A Política Nacional de Segurança de Barragens, instituída pela Lei nº 12.334/2010, estabeleceu regras para a acumulação de água, de resíduos industriais e a disposição final ou temporária de rejeitos. Também é determinado que a Agência Nacional de Águas/ANA é a responsável por organizar, implantar e gerir o Sistema Nacional de Informações sobre Segurança de Barragens (SNISB), promovendo a articulação entre os órgãos fiscalizadores de barragens e coordenando a elaboração do Relatório de Segurança de Barragens, acerca de qualquer inconformidade que implique em risco imediato à segurança ou qualquer acidente ocorrido nas barragens.

A Agência Nacional de Águas/ANA, criada pela Lei nº 9.984/2000, é a agência reguladora, entre outras, pela emissão e fiscalização do cumprimento das normas, em especial as outorgas, e também é a responsável pela fiscalização da segurança de barragens por ela outorgadas.

Por meio de relatório, a “ANA” traz alguns dados, referentes ao ano de 2017, que melhor espelha a situação em comento, senão vejamos:

• Apenas 3% das 24.092 barragens cadastradas no país, efetivamente foram vistoriadas;

• O número de barragens fiscalizadas, sofreu um decréscimo de 16%, comparado ao ano anterior, perfazendo o montante de 780 monitorações de barragens;

• O número de estruturas classificadas simultaneamente nas categorias de risco e dano potencial associado altos aumentou, passando de 695 para 723 no mesmo período;

• Dados do Relatório de Segurança de Barragens de 2017, publicado no ano passado, apontam que a Agência Nacional de Mineração/AMN, é responsável pela fiscalização de 790 barragens de rejeito espalhadas pelo País.

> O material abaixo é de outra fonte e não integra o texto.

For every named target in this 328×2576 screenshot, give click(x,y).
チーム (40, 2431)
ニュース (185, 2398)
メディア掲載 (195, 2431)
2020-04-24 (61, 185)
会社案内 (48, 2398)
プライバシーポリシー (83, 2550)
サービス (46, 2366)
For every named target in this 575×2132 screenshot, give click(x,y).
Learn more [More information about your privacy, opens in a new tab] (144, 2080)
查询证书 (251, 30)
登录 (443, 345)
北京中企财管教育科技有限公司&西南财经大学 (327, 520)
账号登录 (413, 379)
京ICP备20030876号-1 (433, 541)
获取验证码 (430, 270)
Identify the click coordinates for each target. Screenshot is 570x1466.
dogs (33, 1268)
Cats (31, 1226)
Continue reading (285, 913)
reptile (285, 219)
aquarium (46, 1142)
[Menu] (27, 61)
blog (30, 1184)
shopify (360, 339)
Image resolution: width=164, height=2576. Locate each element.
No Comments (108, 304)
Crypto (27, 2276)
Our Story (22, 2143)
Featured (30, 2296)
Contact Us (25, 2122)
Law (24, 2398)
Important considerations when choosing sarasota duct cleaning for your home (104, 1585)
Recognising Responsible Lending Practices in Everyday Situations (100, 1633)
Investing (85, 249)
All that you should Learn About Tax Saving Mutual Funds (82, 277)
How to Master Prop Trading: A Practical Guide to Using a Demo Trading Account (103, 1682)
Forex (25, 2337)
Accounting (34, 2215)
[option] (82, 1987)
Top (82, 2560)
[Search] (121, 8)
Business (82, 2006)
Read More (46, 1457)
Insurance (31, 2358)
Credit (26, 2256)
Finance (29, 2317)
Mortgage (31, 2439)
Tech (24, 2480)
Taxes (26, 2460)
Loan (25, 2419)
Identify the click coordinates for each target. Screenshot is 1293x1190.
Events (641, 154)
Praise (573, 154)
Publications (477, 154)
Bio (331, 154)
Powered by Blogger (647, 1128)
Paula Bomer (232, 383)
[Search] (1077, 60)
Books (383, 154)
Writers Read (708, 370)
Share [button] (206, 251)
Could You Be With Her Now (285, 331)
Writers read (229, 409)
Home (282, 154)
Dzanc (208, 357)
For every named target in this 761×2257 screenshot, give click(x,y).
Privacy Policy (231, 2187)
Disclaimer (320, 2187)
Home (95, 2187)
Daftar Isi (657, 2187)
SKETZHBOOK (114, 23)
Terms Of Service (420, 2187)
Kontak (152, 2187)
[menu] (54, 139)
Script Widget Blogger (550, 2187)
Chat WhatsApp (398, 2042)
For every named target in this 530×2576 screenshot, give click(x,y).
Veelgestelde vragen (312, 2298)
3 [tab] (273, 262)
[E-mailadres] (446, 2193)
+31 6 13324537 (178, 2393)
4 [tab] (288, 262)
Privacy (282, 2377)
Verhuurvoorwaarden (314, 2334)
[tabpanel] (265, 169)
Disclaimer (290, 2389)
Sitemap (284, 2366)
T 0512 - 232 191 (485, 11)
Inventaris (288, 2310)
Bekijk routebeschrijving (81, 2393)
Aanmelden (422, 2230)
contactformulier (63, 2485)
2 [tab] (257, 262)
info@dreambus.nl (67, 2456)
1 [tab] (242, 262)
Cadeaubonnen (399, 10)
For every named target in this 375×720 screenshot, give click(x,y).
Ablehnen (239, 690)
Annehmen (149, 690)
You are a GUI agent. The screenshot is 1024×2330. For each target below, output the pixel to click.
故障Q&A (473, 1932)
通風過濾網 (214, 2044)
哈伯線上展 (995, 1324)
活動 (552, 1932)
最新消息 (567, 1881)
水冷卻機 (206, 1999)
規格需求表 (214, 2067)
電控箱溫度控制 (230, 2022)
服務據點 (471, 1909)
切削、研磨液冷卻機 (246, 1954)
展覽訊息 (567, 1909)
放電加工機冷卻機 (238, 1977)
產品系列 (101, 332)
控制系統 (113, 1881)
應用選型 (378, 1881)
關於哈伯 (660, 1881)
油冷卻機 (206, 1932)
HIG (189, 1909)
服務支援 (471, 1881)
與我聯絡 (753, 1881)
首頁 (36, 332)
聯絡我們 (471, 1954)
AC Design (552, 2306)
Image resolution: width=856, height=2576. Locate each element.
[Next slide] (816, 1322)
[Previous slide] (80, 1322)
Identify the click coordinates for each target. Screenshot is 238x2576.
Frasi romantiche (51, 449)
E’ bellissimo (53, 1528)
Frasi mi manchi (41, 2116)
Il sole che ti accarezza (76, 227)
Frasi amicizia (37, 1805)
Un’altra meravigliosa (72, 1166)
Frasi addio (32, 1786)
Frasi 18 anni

O trabalho de fiscalização, porém, limitou-se a apenas 211 vistorias ocorridas em 2017, o que equivale a 27% dessas instalações.

Considerando as informações supracitadas, não me parece adequado interpretar as tragédias ocorridas como algo “inesperado” ou “a margem do Estado brasileiro”, haja vista a premente necessidade em se redefinir as políticas públicas ambientais, por meio de, entre outras, o fortalecimento das ações de fiscalização.

Um Estado enfraquecido, fragilizado, exclusivamente à mercê das vontades do mercado, põe em xeque a sua soberania e o interesse coletivo. Oxalá não venhamos a ser assim.

Concluo, indagando a todos nós (a mim, inclusive): Qual a nossa parcela de responsabilidade na tragédia ocorrida, quando corroboro com políticas públicas precárias e vulneráveis, ou ainda, quando me interesso, apenas, por tratativas rasas sobre aquilo que, de alguma forma, impacta na minha vida e na do meu próximo?

Eduardo Maia é graduado em Direito e Administração de Empresas, pós-Graduado em Administração Publica.